Peers Inc by Robin Chase
Author:Robin Chase
Language: eng
Format: epub
Publisher: PublicAffairs
Taxi regulations are full of outdated rules; hence the success of Uber and Lyft. Washington, D.C.’s Taxicab Commission chairman, Ron Linton, said that “Uber’s service is illegal because its drivers do not give passengers a receipt as they exit.”11 That’s true only if you define a receipt as a piece of paper. Everyone who uses these services pays by credit card from a preestablished online account and receives an email receipt in real time, pretty much as they close the door of the vehicle. In Miami, no limousine can legally respond to a call in less than fifteen minutes, in order to protect the market for cabs you hail in the street. In New York City until very recently, it was illegal to measure distance for fares with anything other than the one city-approved device, something that might have made sense before the existence of smartphones and GPS (not approved). London started regulating hackneys (the legal word to describe the combination of driver plus conveyance for hire) in 1636—almost four hundred years ago!12 The number of carriages was limited to fifty back then. Since 1865, the city has required that all drivers pass “the Knowledge,” a test that ensures they actually know their way around London—all the streets, all the sights, all the best routes. This raised the status of the cabbie profession (relative to what is in America, for example), and drivers take great pride in their knowledge. The millions of London passengers who have since traveled efficiently from point A to point B are surely appreciative. Today, “[Knowledge] applicants will usually need at least twelve ‘appearances’ (attempts at the final test), after preparation averaging 34 months, to pass the examination.”13 Today, of course, we also have GPS and smartphone apps. The taxi drivers protesting that June in London should really have been protesting against their taxi licensing commissions for having such a costly—and outdated—requirement.

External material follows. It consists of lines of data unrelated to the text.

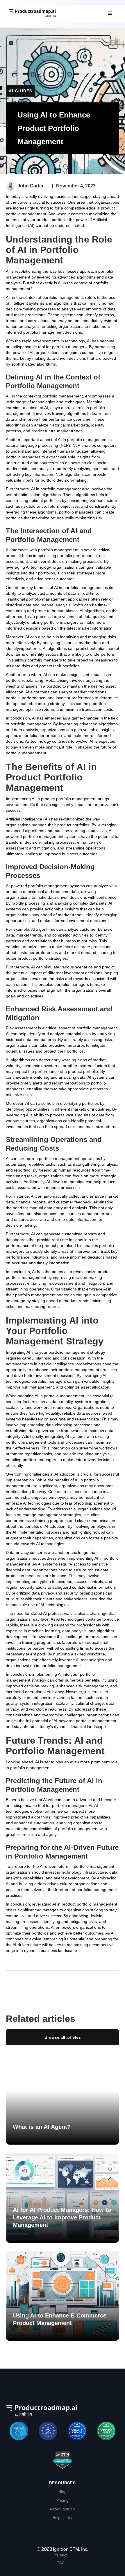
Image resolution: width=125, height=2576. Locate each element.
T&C (61, 2563)
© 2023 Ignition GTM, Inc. (62, 2549)
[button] (110, 13)
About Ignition (62, 2509)
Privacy (61, 2554)
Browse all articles (62, 2037)
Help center (62, 2517)
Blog (62, 2491)
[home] (51, 13)
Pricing (62, 2500)
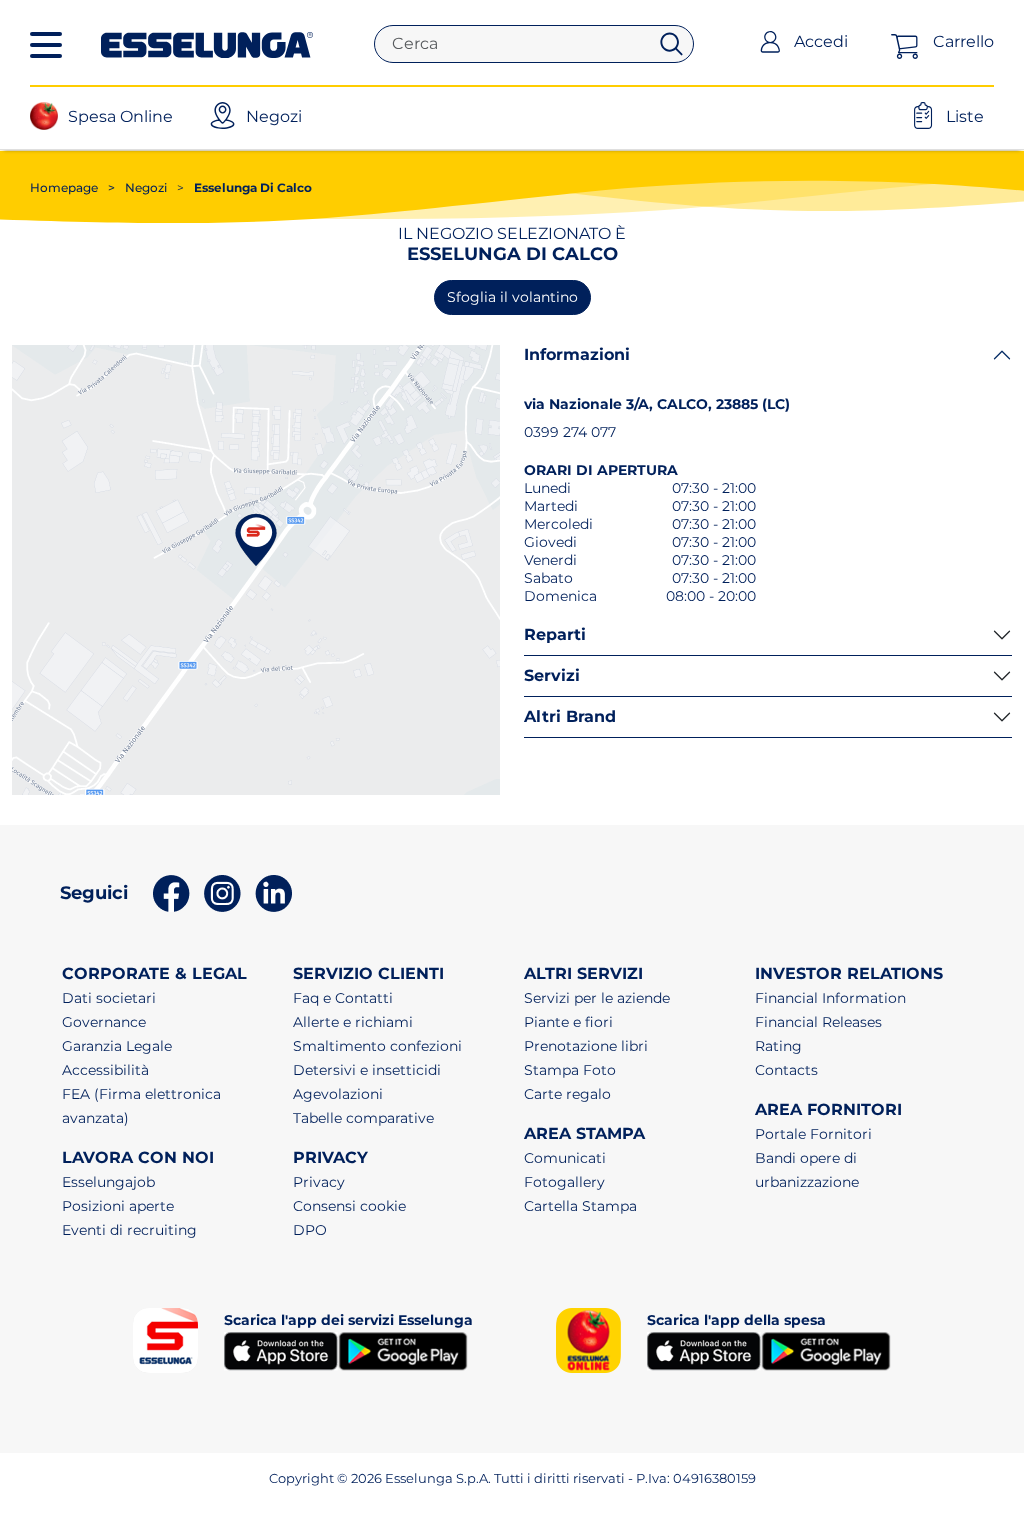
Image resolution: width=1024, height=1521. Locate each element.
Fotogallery (564, 1182)
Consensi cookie (349, 1206)
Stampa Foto (570, 1070)
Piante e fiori (568, 1022)
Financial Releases (818, 1022)
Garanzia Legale (117, 1046)
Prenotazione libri (586, 1046)
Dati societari (109, 998)
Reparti (555, 634)
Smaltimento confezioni (377, 1046)
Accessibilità (105, 1070)
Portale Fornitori (813, 1134)
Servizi (552, 675)
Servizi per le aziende (597, 998)
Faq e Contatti (343, 998)
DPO (310, 1230)
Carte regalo (567, 1094)
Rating (778, 1046)
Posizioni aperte (118, 1206)
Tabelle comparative (363, 1118)
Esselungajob (108, 1182)
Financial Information (830, 998)
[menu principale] (46, 45)
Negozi (137, 187)
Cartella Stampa (580, 1206)
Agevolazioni (338, 1094)
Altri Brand (570, 716)
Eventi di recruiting (129, 1230)
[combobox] (519, 44)
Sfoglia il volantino (512, 297)
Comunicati (565, 1158)
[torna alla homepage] (207, 43)
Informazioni (577, 354)
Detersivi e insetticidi (367, 1070)
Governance (104, 1022)
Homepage (64, 187)
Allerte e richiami (353, 1022)
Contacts (786, 1070)
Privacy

As Dan pointed out to me, “Regulators think that by exerting more control, they will increase compliance. At some point, the opposite is true, a point you may see as counterintuitive. The heavy-handed rule maker is fighting the participants.” At a certain point many will choose to break the rules and go off the grid—like the subset of Uber drivers who were formerly part of the regulated industry. Dan continues, “At this point, the benefits of all the rules are lost, and best practices can’t spread, as they are hidden from central authority (or a platform). This is known as ‘shadow IT’ in the tech world, and as ‘black markets’ in economic terms. Worse still, these limits constrain solution possibilities, impacting creativity, innovation, and agility.” The graph is equally instructive if we use it to think about how much structure to use in platform building, as discussed in Chapter 6. Structure is necessary to derive benefit. If it doesn’t offer structure, it isn’t a platform and isn’t helping organize things. That said, the more structure (constraint), the fewer people will be interested in using it.